About this exercise:
Apart from the pictures, everything in the lines below must be printed exactly.

START Exercise input

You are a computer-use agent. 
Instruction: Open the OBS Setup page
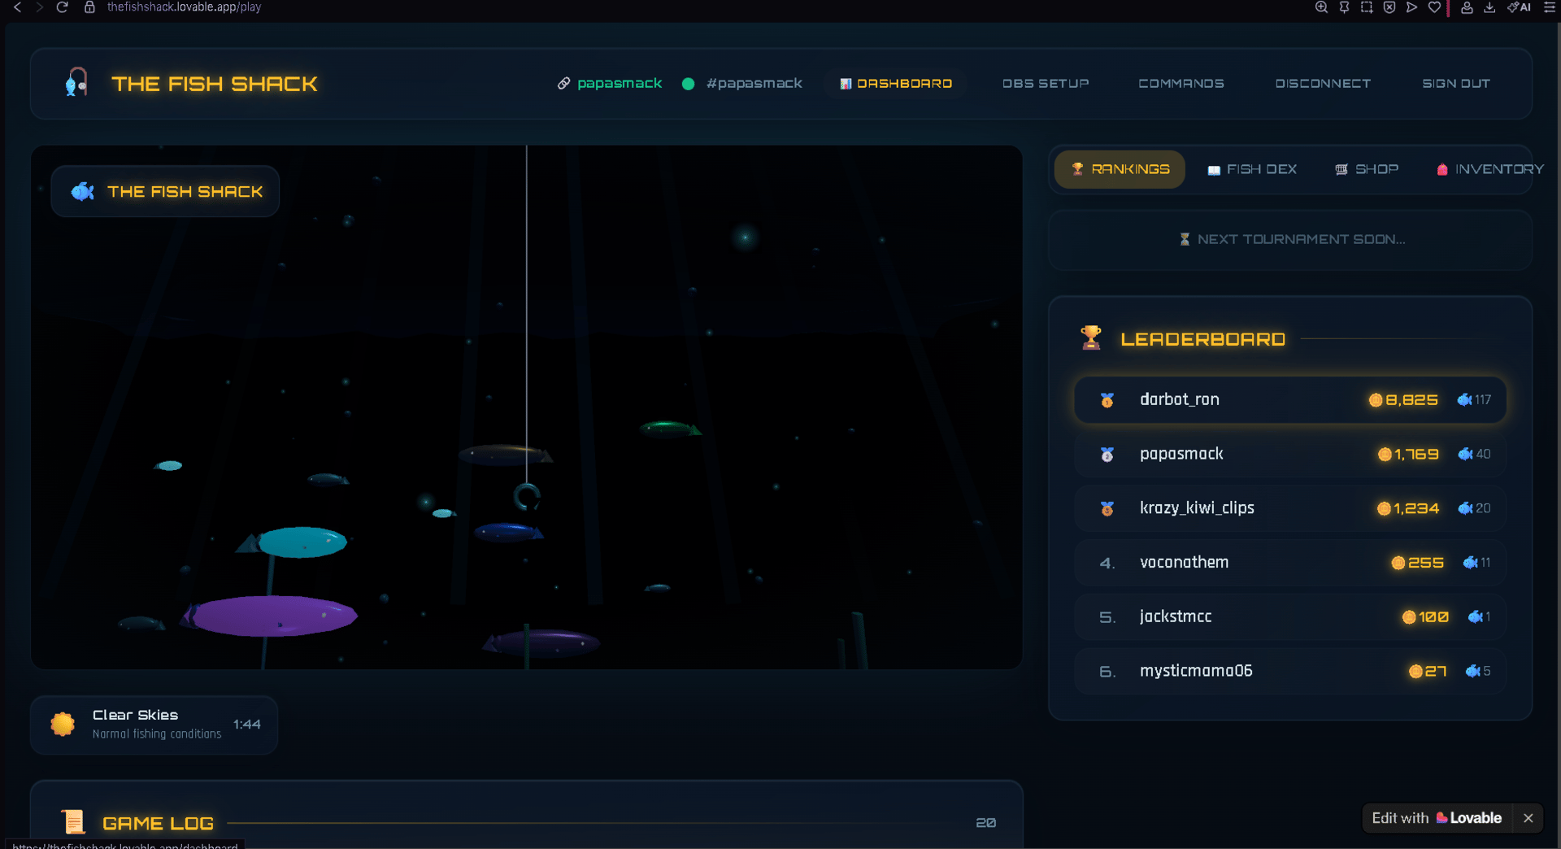pyautogui.click(x=1045, y=84)
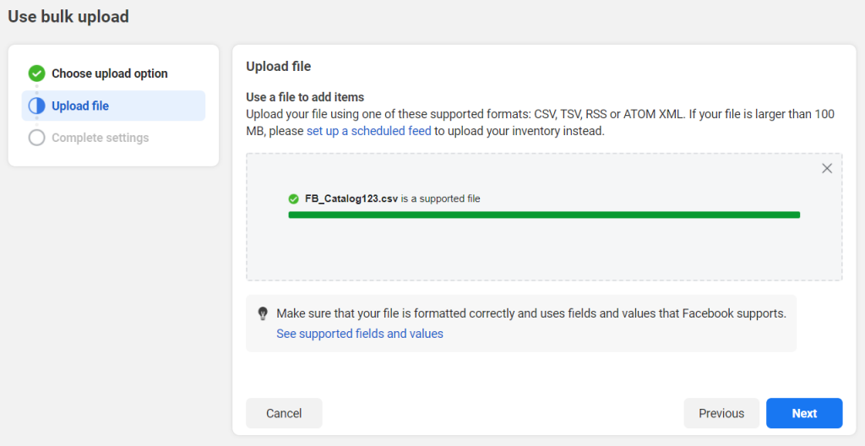
Task: Click the FB_Catalog123.csv file name
Action: 351,199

END Exercise input

The answer:
You are a computer-use agent. 
Instruction: Open the OBS Setup page
pyautogui.click(x=1045, y=84)
Task: Click the FB_Catalog123.csv file name
Action: 351,199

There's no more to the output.